STAR: A Schema-Guided Dialog Dataset for Transfer Learning
Johannes E. M. Mosig, Shikib Mehri, Thomas Kober
TL;DR
STAR introduces a schema-guided, transfer-focused dialog dataset designed to enable robust zero-shot generalization across tasks and domains in task-oriented dialog. It pairs explicit, graph-based task schemas with a scalable crowd-sourcing pipeline and schema-conditioned models for next-action prediction and response generation. The authors show that schema guidance can improve multi-task transfer and generation quality, while highlighting challenges in seen-task action prediction and zero-shot gaps. Overall, STAR provides a valuable benchmark and methodological framework for evaluating and advancing schema-based transfer learning in conversational AI.
Abstract
We present STAR, a schema-guided task-oriented dialog dataset consisting of 127,833 utterances and knowledge base queries across 5,820 task-oriented dialogs in 13 domains that is especially designed to facilitate task and domain transfer learning in task-oriented dialog.
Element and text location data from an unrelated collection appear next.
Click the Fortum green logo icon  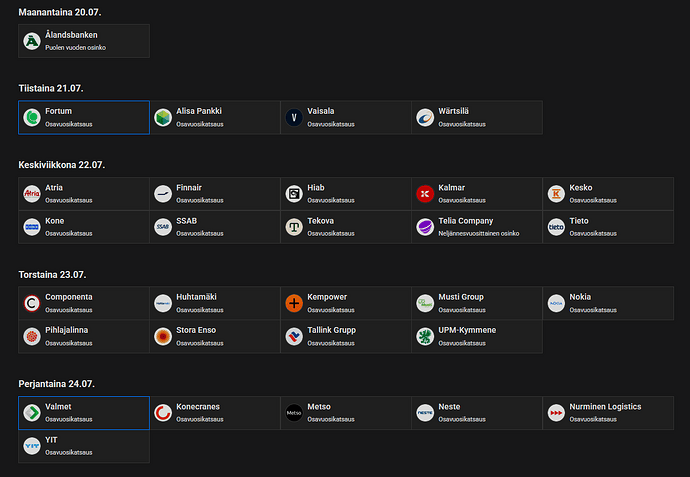[32, 117]
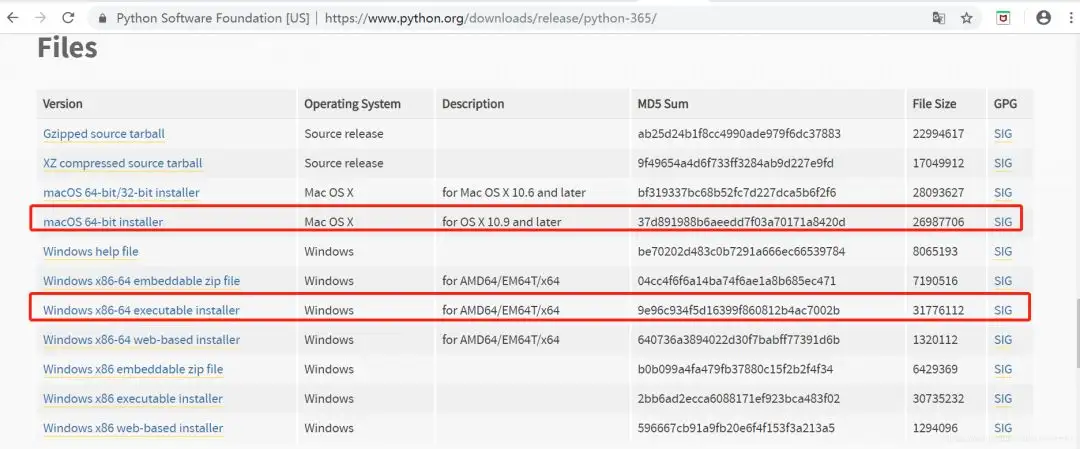Open the red shield extension icon
Viewport: 1080px width, 449px height.
tap(1004, 18)
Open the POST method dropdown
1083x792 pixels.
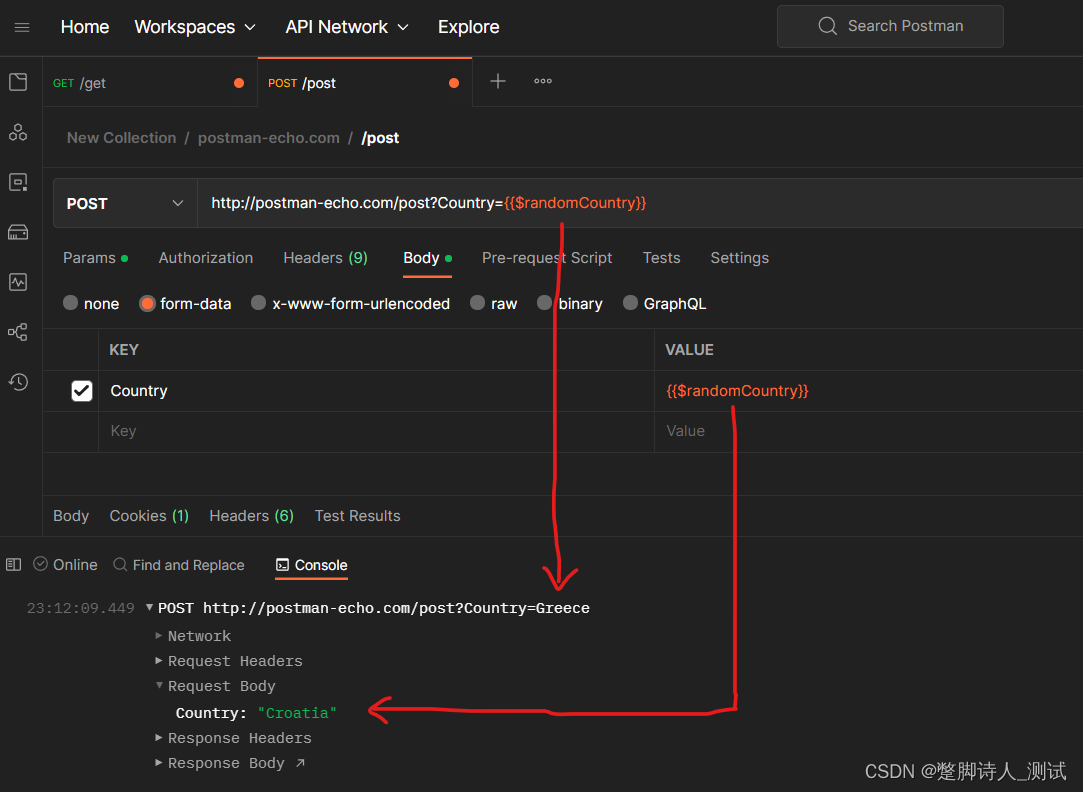[125, 204]
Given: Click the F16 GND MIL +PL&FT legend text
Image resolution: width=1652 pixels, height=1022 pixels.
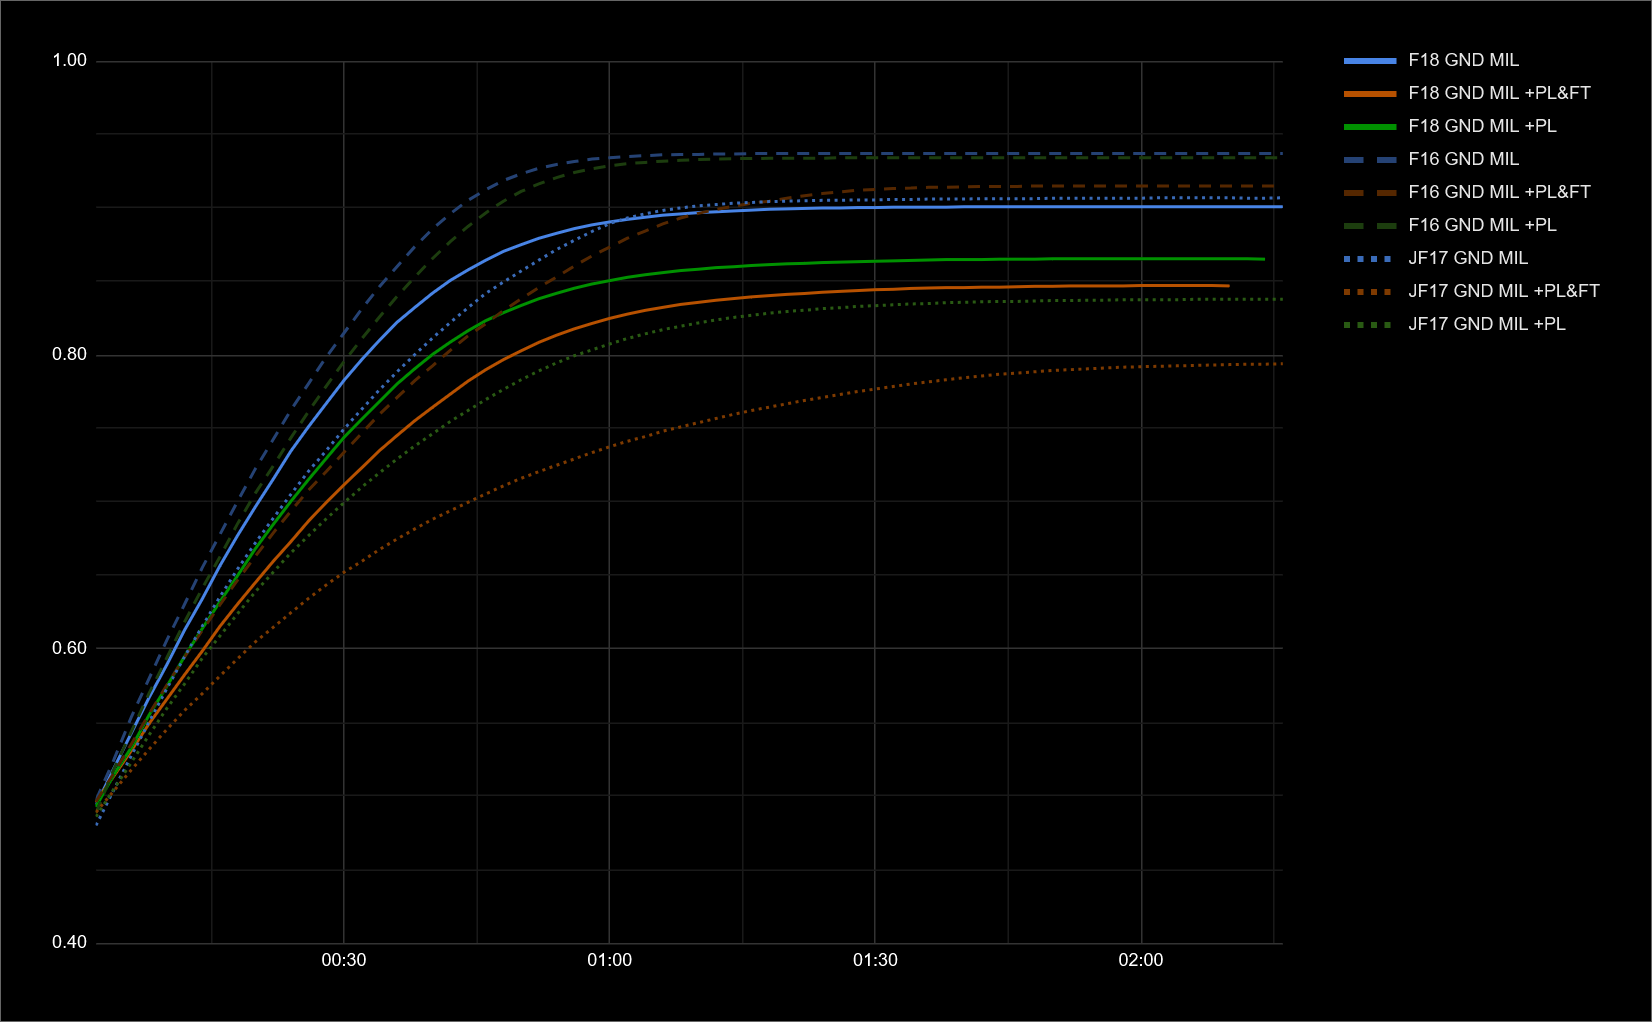Looking at the screenshot, I should (x=1499, y=192).
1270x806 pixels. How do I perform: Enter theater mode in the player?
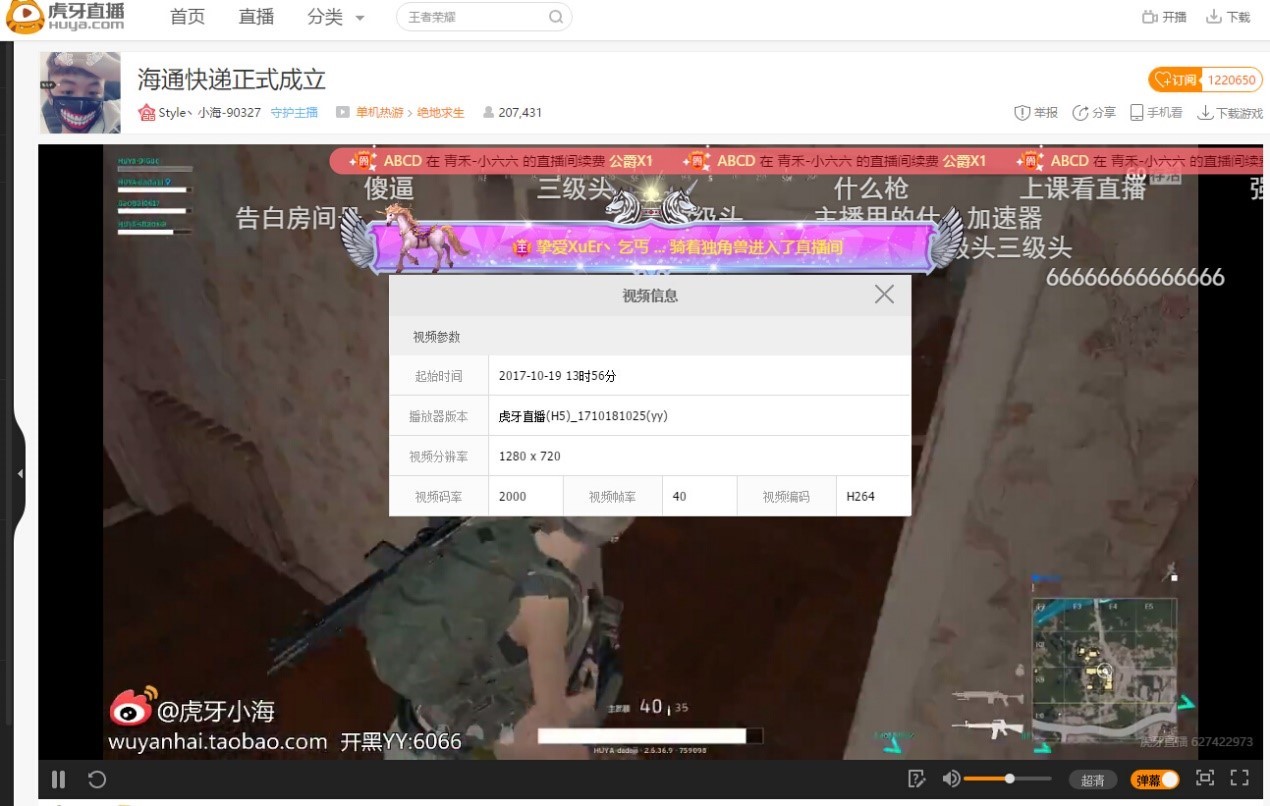(x=1203, y=778)
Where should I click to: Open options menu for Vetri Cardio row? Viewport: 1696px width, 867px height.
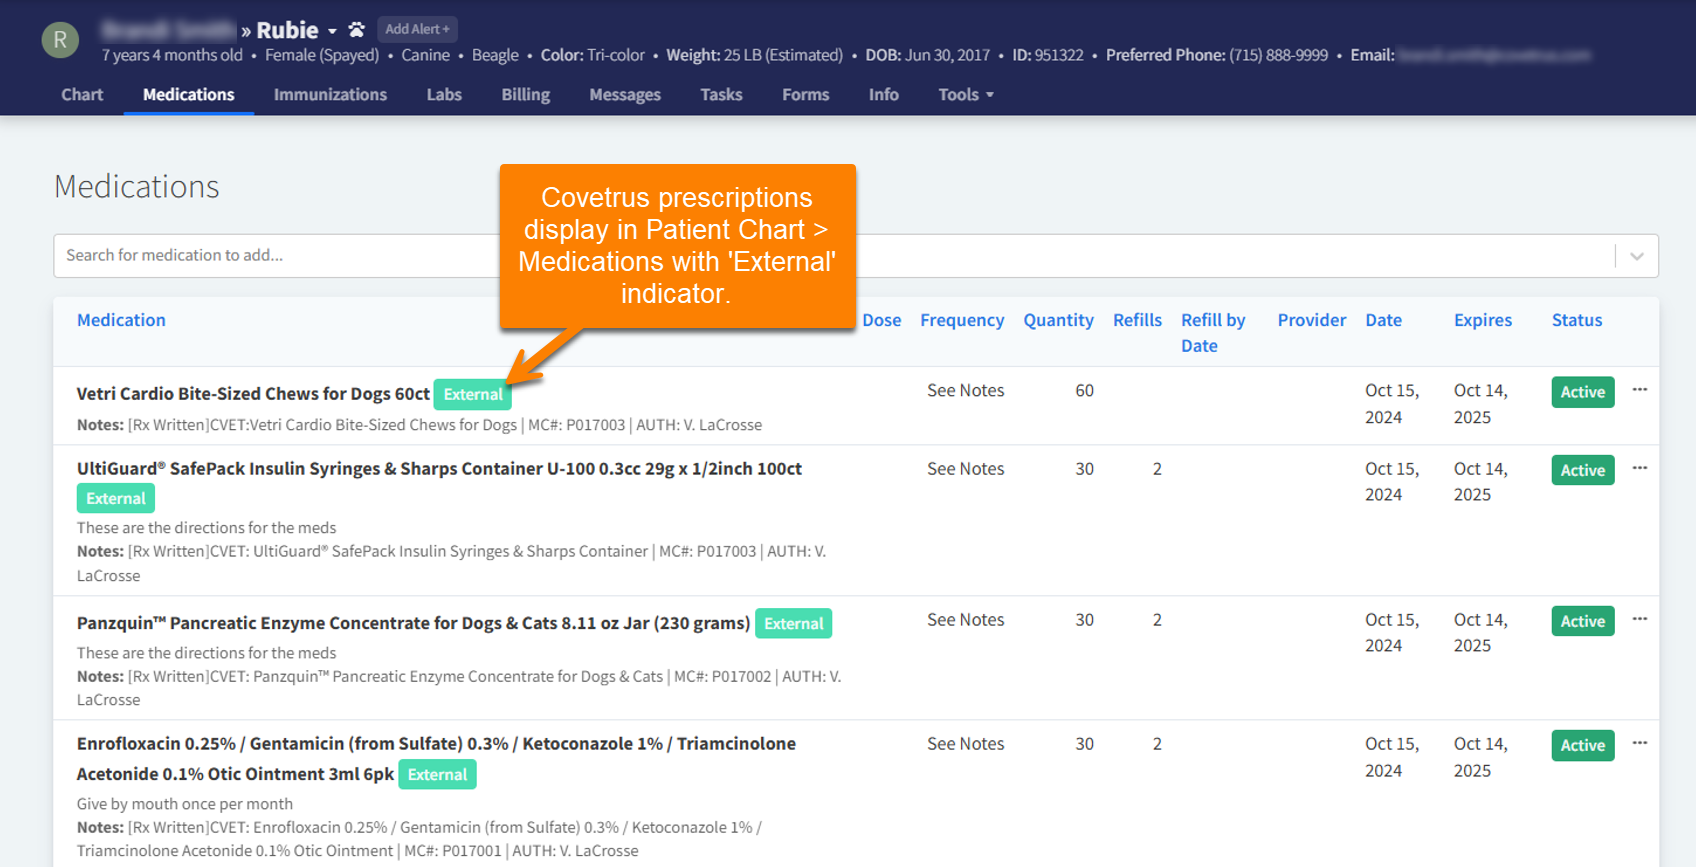click(x=1639, y=390)
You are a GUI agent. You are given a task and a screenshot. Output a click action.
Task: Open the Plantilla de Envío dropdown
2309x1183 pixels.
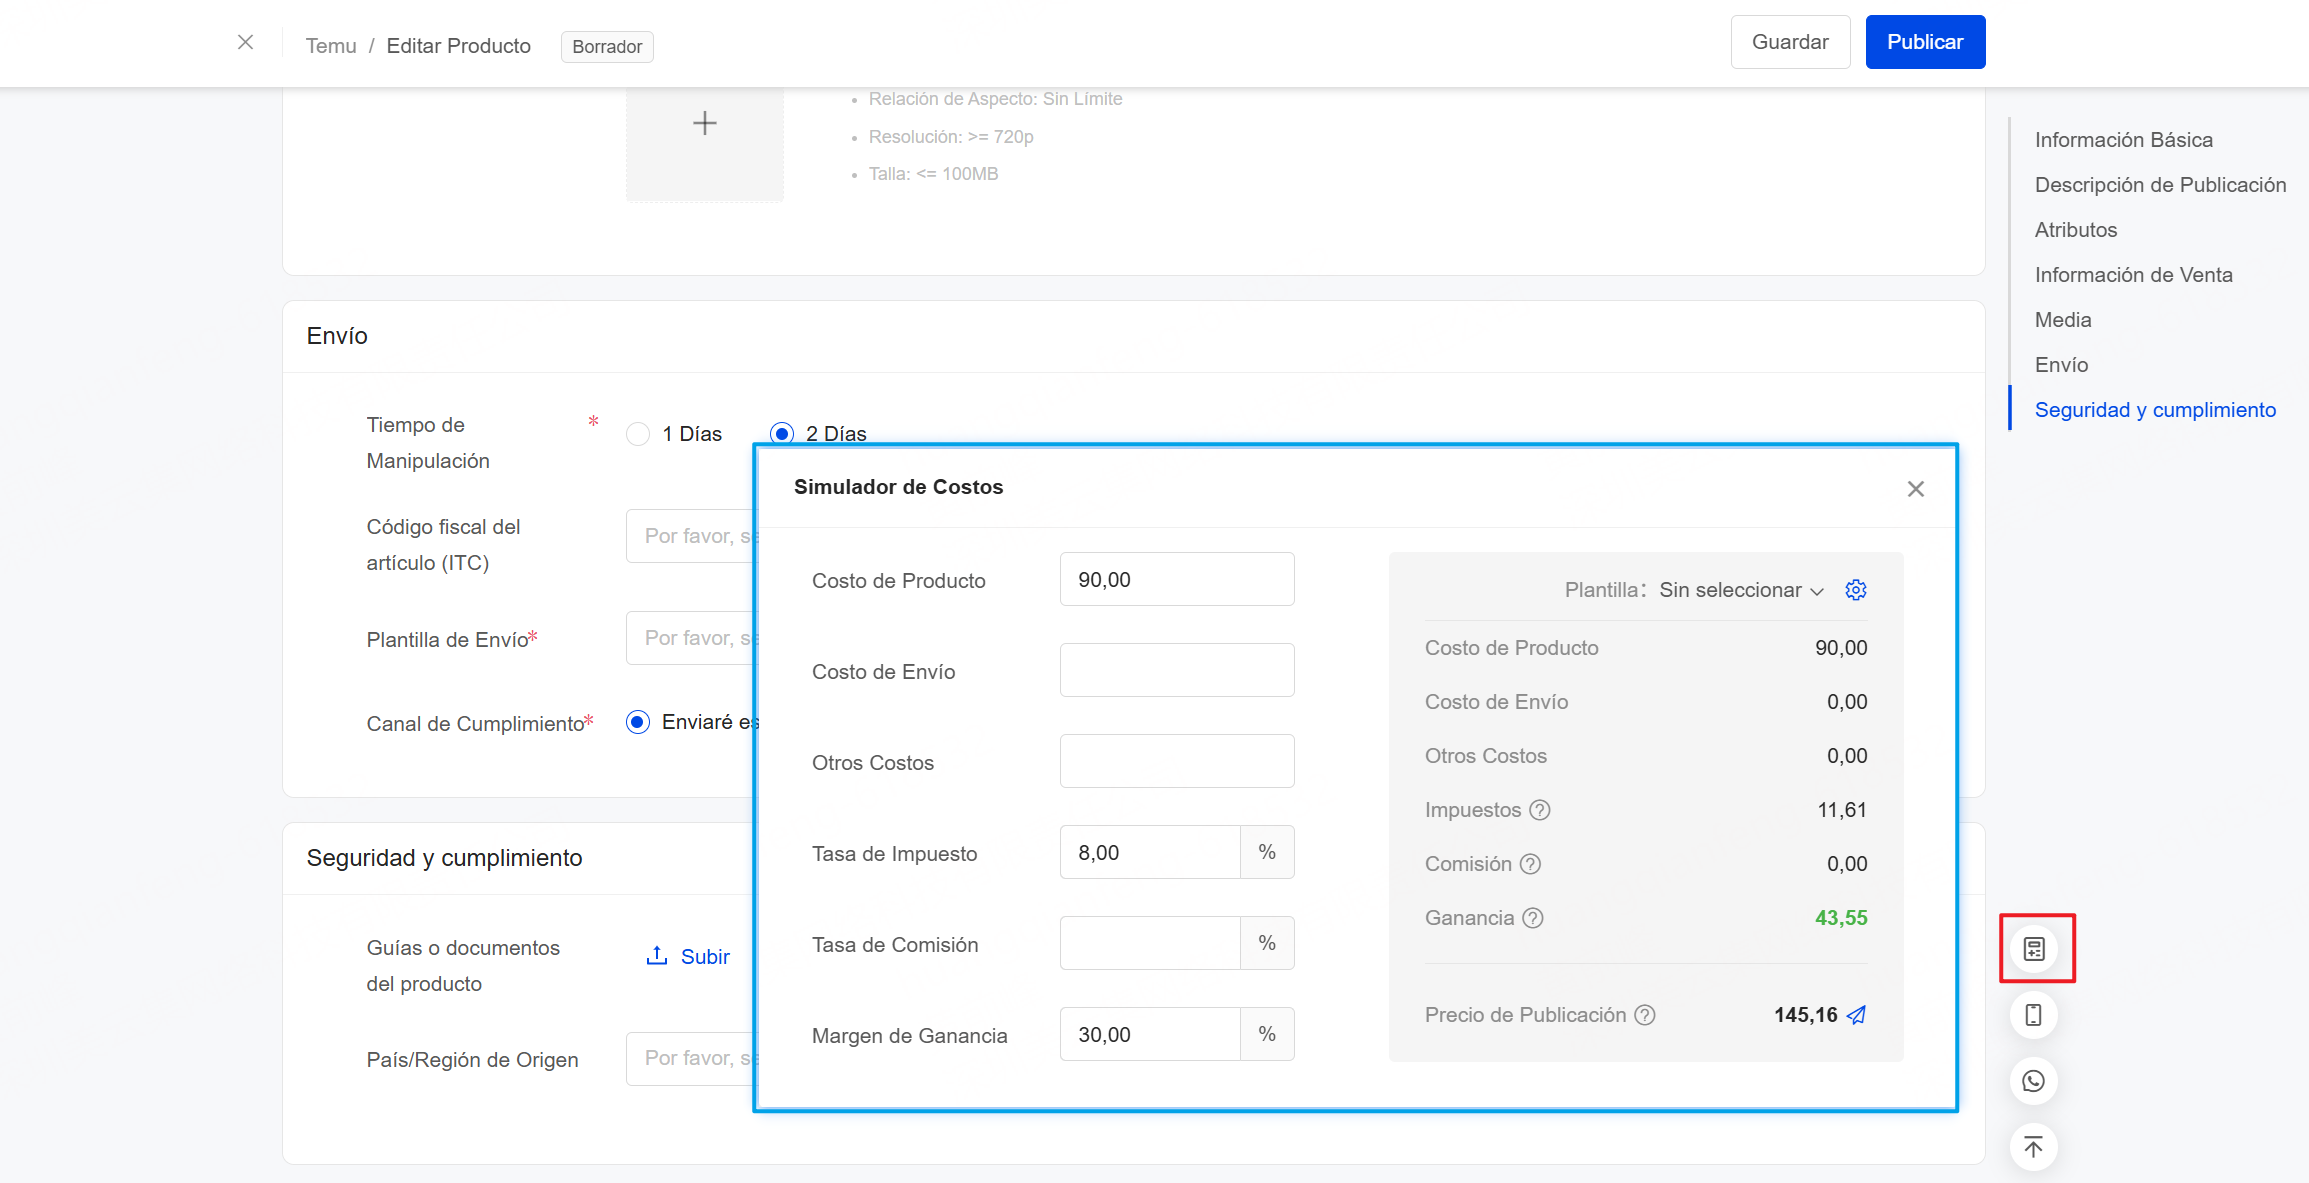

Furthermore, we propose a scalable crowd-sourcing paradigm to collect arbitrarily large datasets of the same quality as STAR. Moreover, we introduce novel schema-guided dialog models that use an explicit description of the task(s) to generalize from known to unknown tasks. We demonstrate the effectiveness of these models, particularly for zero-shot generalization across tasks and domains.